ARAWA y su deuda con Guayaquil
Manolo Morales
Celeste comienza con una procesión que enarbola ataúdes hacia un sepelio doloroso, hecho que atrapa al espectador y que no le permitirá desconectarse de las historias que entrelazan la obra hasta el final. La música, el tempo, las imágenes y el color, son vitales en la trama de la obra.
Los dramatis personae de las historias son, en muchos casos, personajes con nombres y apellidos, otros más aproximados a personajes arquetípicos de la sociedad guayaquileña, e incluso algunos correspondientes a la mitología cívica urbana de esa ciudad. No se requiere entender la identidad del personaje para ubicarlo en la escala de poder. La obra cuestiona fuertemente la mafia política, los sectarismos de clases y el caudillismo local, y lo hace mediante el burlesque, ese “estilo escénico que se vale de la parodia y la exageración para ridiculizar un tema, glorificando lo socialmente inaceptable o denigrando lo socialmente dignificado”.

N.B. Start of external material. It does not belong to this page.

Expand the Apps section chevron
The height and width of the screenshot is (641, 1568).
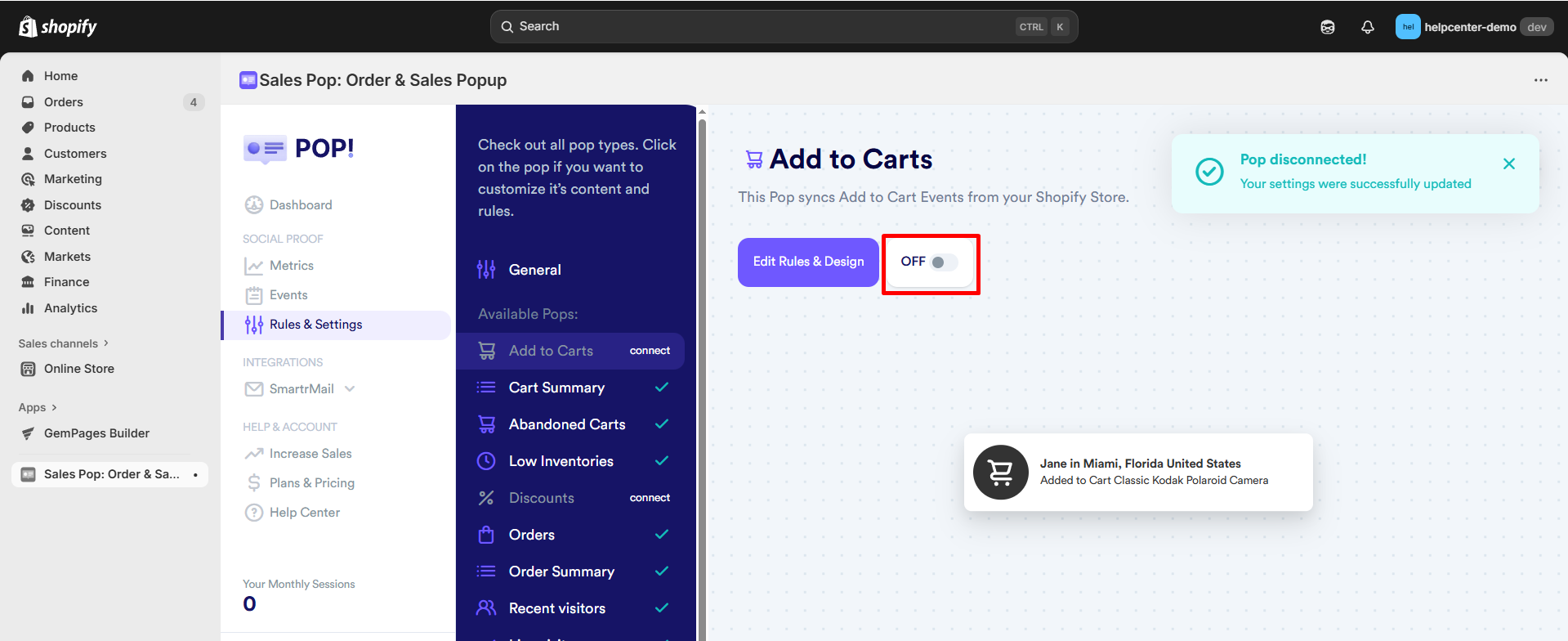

Las máscaras, los trajes y sus colores; los accesorios escénicos, especialmente una tina de baño donde se cuece la historia de la ciudad y se toman las decisiones que afectan al pueblo, componen un metáfora difícil de ignorar. Hay una lograda precisión coreográfica en el baile, y no por ello deja de ser comparsa. Junto a esto, la estructura metálica móvil que constituye el centro de la puesta, permite transformar de manera permanente el espacio escénico, lo que le da ritmo y movimiento a la obra.

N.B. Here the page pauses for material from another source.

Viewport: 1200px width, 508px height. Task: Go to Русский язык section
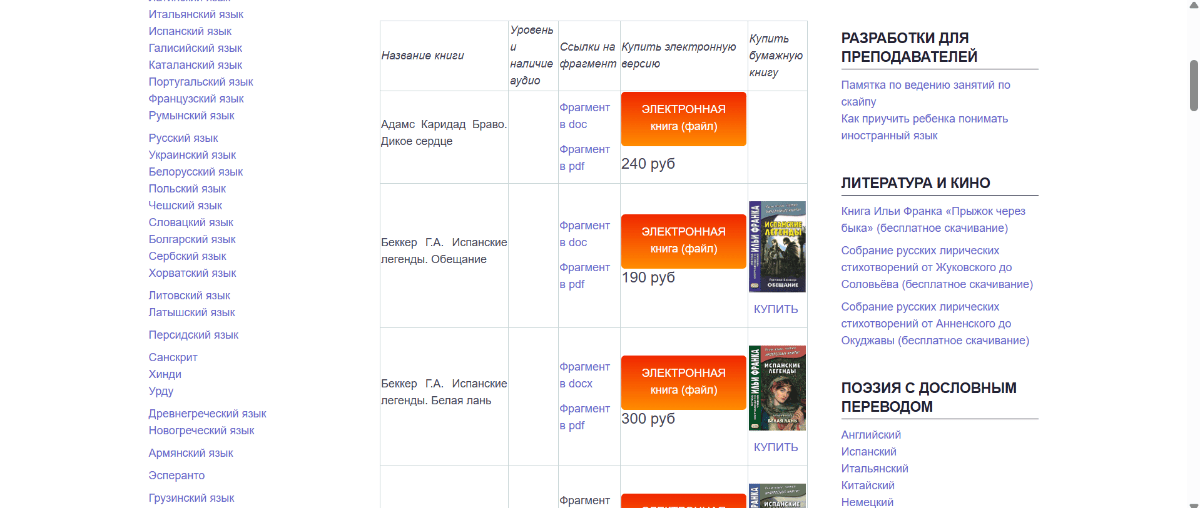183,138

Parecería que el grupo de teatro Arawa tiene la característica de reinventarse como un sino de su razón de ser, y lo demuestra con Celeste, la propuesta teatral que reúne muchos elementos como para no pasar desapercibida, y que fue presentada en Quito en el marco de la Fiesta Escénica de Quito (FIEQ) 2017.
Esta obra de creación colectiva estrenada en 2014 en Guayaquil, cuyos textos si bien fueron creados colectivamente llevan la marca dramatúrgica y dirección de Aníbal Páez, no obstante, muestra que la propuesta latinoamericana de la creación colectiva sigue vigente y que además continúa brindando óptimos resultados. Según el propio grupo, el germen de esta obra fue pagar una deuda con su ciudad natal, Guayaquil, es decir, el grupo se enfrentó a la necesidad de hacer algo sobre, por y para su ciudad; para ello, toma pedazos de la historia y construye una visión crítica y cuestionadora del Guayaquil profundo, lo resignifica para ir más allá de la regeneración urbana de la ciudad.
Si se tratara de señalar algún faltante, debería ser lo femenino. En las historias el rol de la mujer objeto está presente con la ‘estrellita de octubre’, pero no está la mujer libertaria.
La dirección y las actuaciones van a tono, se trata de un grupo de teatreros (actores y director), que evidencian entrenamiento y experiencia, y sin embargo por el estilo de la puesta en escena, no se puede valorar individualidades, porque todo está presentado en conjunto, como un todo, son “cinco como un puño”, evocando al Grupo de Guayaquil.
El final es estremecedor, cierran la obra entregándonos los muertos, en un acto de provocación al público. Esto hela la sangre, porque nos entregan cadáveres de hombres, mujeres y niños. No requieren una palabra hablada para decirnos que nos debemos hacer cargo de nuestros muertos, de esos que la historia olvida, o de esos que nosotros ignoramos.
La deuda está saldada, Guayaquil tiene una obra que le hace homenaje desde las historias no contadas, desde la interculturalidad crítica, desde la memoria, pero sobre todo, desde una poiesis que se hace cargo del discurso crítico.